Aujourd'hui, avec la productivité due au machinisme, nous connaissons dès lors une crise sans précédent dès lors que nous produisons de plus en plus avec de moins en moins de travail.

"L'époque moderne s'accompagne de la glorification théorique du travail et elle arrive en fait à transformer la société toute entière en une société de travailleurs. Le souhait se réalise donc, comme dans les contes de fées au moment où il ne peut que mystifier. C'est une société de travailleurs que l'on va délivrer des chaînes du travail, et cette société ne sait plus rien des activités plus hautes et plus enrichissantes pour lesquelles il vaudrait la peine de gagner cette liberté.
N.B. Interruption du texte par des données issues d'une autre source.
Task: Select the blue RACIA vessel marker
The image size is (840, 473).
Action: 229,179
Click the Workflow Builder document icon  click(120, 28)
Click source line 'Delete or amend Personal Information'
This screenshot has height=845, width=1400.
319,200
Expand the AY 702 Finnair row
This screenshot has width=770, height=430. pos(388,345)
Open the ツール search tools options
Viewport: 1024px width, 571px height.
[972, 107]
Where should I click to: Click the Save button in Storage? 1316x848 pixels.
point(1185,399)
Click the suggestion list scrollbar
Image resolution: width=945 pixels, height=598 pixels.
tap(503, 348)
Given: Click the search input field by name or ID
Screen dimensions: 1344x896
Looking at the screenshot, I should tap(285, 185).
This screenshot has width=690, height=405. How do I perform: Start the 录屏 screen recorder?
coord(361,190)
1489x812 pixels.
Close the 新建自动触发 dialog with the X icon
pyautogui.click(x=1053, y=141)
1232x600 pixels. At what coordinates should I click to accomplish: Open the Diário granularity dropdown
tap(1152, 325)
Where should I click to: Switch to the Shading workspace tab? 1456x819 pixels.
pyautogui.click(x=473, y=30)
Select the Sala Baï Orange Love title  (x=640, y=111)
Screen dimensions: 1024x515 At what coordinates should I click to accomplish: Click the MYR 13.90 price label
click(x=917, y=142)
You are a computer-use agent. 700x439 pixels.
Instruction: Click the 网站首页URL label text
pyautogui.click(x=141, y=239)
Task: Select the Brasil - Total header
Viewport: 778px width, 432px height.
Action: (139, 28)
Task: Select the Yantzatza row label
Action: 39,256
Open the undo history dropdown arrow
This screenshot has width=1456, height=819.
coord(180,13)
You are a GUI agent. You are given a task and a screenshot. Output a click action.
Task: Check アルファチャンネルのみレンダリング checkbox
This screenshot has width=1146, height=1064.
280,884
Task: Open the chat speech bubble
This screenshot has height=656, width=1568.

Dans cette société qui est égalitaire, car c'est ainsi que le travail fait vivre ensemble les hommes, il ne reste plus de classe, plus d'aristocratie politique ou spirituelle, qui puisse provoquer une restauration des autres facultés de l'homme. Même les présidents, les rois, les premiers ministres voient dans leurs fonctions des emplois nécessaires à la vie de la société, et parmi les intellectuels il ne reste que quelques solitaires pour considérer ce qu'ils font comme les oeuvres et non comme des moyens de gagner leur vie. Ce que nous avons devant nous, c'est la perspective d'une société de travailleurs sans travail, c'est-à-dire privés de la seule activité qui leur reste. On ne peut rien imaginer de pire " (C.h.m., pp. 11-12).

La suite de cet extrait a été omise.